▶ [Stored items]
•••••

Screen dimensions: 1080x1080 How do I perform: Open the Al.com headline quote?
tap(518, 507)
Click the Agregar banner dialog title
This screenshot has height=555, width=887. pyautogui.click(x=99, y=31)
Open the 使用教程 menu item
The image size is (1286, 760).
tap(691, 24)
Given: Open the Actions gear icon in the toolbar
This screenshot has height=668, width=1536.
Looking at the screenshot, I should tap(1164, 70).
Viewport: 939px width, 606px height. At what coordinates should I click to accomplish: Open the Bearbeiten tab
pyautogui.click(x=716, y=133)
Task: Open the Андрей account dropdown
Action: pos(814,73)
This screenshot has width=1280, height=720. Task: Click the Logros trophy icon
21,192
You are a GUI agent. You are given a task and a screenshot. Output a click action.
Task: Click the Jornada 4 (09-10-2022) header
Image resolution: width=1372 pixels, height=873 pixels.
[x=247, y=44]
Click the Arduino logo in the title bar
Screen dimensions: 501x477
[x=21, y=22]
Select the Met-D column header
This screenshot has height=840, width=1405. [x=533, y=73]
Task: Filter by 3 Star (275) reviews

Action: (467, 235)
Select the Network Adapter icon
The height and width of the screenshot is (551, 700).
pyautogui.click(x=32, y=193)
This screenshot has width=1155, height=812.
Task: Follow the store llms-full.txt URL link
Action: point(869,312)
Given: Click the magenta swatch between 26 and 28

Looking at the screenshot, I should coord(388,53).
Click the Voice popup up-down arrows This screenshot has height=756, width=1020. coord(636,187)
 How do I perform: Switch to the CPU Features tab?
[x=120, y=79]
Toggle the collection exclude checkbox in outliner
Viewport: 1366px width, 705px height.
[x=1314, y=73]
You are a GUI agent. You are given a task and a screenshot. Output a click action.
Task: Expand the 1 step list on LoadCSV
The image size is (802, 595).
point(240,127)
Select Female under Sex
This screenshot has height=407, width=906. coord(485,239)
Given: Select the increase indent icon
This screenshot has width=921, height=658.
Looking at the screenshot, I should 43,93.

•••••

Could you return all the data above exactly as it appears?

▶ [RESPONSE TO THIS TASK]
Screen dimensions: 1080x1080 How do I perform: Open the Al.com headline quote?
tap(518, 507)
Click the Agregar banner dialog title
This screenshot has height=555, width=887. pyautogui.click(x=99, y=31)
Open the 使用教程 menu item
The image size is (1286, 760).
tap(691, 24)
Given: Open the Actions gear icon in the toolbar
This screenshot has height=668, width=1536.
Looking at the screenshot, I should tap(1164, 70).
Viewport: 939px width, 606px height. At what coordinates should I click to accomplish: Open the Bearbeiten tab
pyautogui.click(x=716, y=133)
Task: Open the Андрей account dropdown
Action: pos(814,73)
This screenshot has width=1280, height=720. Task: Click the Logros trophy icon
21,192
You are a GUI agent. You are given a task and a screenshot. Output a click action.
Task: Click the Jornada 4 (09-10-2022) header
Image resolution: width=1372 pixels, height=873 pixels.
[x=247, y=44]
Click the Arduino logo in the title bar
Screen dimensions: 501x477
[x=21, y=22]
Select the Met-D column header
This screenshot has height=840, width=1405. [x=533, y=73]
Task: Filter by 3 Star (275) reviews

Action: (467, 235)
Select the Network Adapter icon
The height and width of the screenshot is (551, 700).
pyautogui.click(x=32, y=193)
This screenshot has width=1155, height=812.
Task: Follow the store llms-full.txt URL link
Action: point(869,312)
Given: Click the magenta swatch between 26 and 28

Looking at the screenshot, I should coord(388,53).
Click the Voice popup up-down arrows This screenshot has height=756, width=1020. coord(636,187)
 How do I perform: Switch to the CPU Features tab?
[x=120, y=79]
Toggle the collection exclude checkbox in outliner
Viewport: 1366px width, 705px height.
[x=1314, y=73]
You are a GUI agent. You are given a task and a screenshot. Output a click action.
Task: Expand the 1 step list on LoadCSV
The image size is (802, 595).
point(240,127)
Select Female under Sex
This screenshot has height=407, width=906. coord(485,239)
Given: Select the increase indent icon
This screenshot has width=921, height=658.
Looking at the screenshot, I should 43,93.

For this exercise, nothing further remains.